Despite the difficulty in actually getting in the position required to do the exercise, once obtained, the suffering begins. This is a tough workout, no doubt about it.

The three exercises are as follows:

1) Knee-ins.

2) Scissor thingies.

3) Sway backs. This is where, following the knee in, you push your feet back as far as possible. This puts your hands far out in front of your face, similar to looking like Superman flying.

Care should be taken to keep your back as straight as possible. Hopefully you can keep yours straighter than mine. This is especially important during the sway backs.

Song of the day: Muse, "Invincible"

Yes, that's two Muse songs in a row. Get over it.






Try the tri


This is a standard tricep type workout. These are similar to what Micah calls "prison presses" on a horizontal bar. I suppose that keeping your elbows in the same place while you do this workout will be better for your shoulders, but you know...whatever.

After about like a thousand or so of these, I get a little winded and change my grip. I hold the straps together with both hands like I'm Conan the Barbarian, which incidentally was loosely based on my time in Kindergarten. I say "loosely" because they didn't allow swords in my Kindergarten. A gross oversight on the part of our nations educational system.

Song of the day: Muse, "Uprising"

Wednesday, June 9, 2010

Pushes and pulls


Pushes and pulls. This is the great strength of the suspension-type workout. You can move from numerous pushing and pulling workouts with little time in between. These movements range from a basic bench press / push up type movement, to a lateral fly, to a split fly.

Pulls are equally versatile. From a row, to a reverse fly, to a split reverse fly.

Working all of these techniques with little rest time in between will give a good functional cardio and strength routine.


Rock on...or don't.

Tuesday, June 8, 2010

Strap on...strap off...the Strapper!


Sometimes I like to go out for a run. Mostly I don't.

For me, running is super lame and not enjoyable. The way I've found to manage this is to work in some waypoints with various exercises. "But how James...how?" your plaintive cries resound. Be at peace. I'm here to help.

All you need is some 1" webbing, some knot tying know how, and a positive "can-do" attitude. Gathered all your materials? Good. Here we go.

1) Cut about 4' of webbing. Black, cause it looks tough.
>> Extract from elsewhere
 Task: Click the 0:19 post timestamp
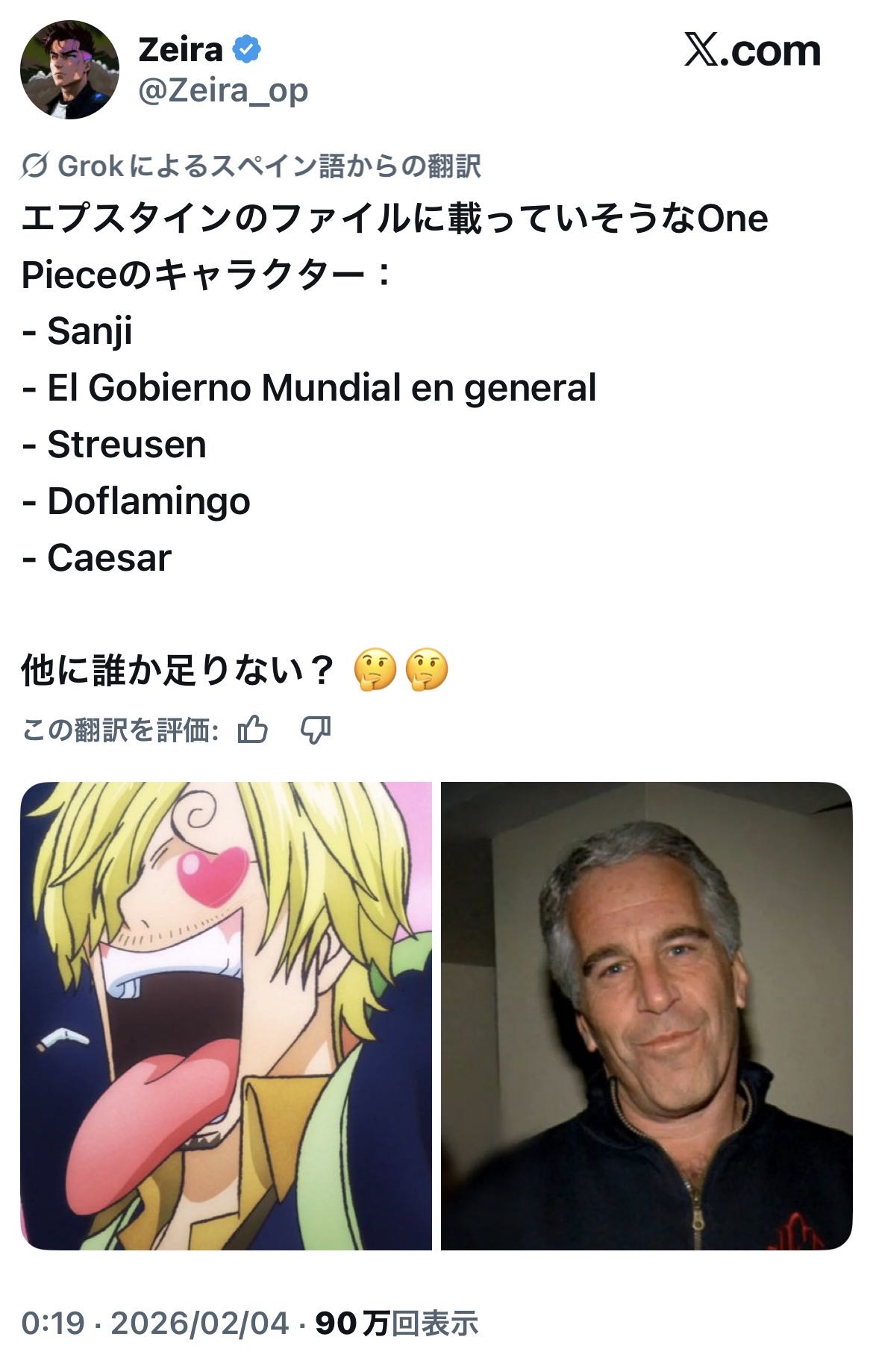[x=53, y=1323]
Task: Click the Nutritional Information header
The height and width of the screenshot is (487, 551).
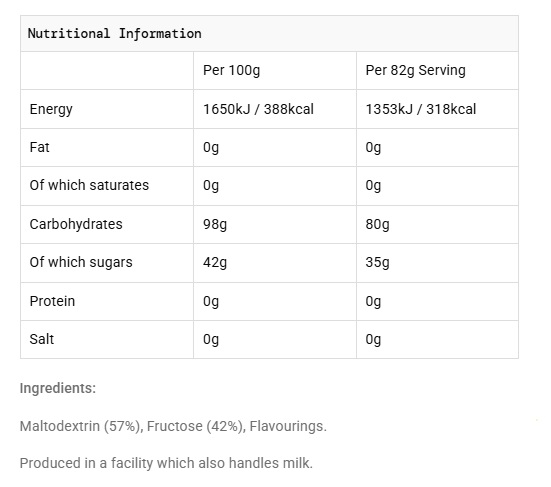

2) Melt the ends with a lit match, lighter, a smoldering hot woman...whatever you have on hand.


3) Tie a water knot .


4) Exult in your awesomeness.

Aything less than 1" will cut into your skin and hurt so very, very badly. I personally use 1/2" webbing, cause my skin is made of diamonds and magic. Plus that was all that I had at my house.



Notice the awesome Alpha Co. Fitness shirt? It's pretty much the sweetest shirt ever invented in the history of forever.

So now that you have your "Strapper" constructed, go out and make the magic happen. Do some 440's interspersed with some push ups, some pull-ups, some mountain climber thingies. You know, that sort of thing.

And you can run with confidence, cause the Strapper can be used as a wicked awesome defensive weapon. Just sayin'.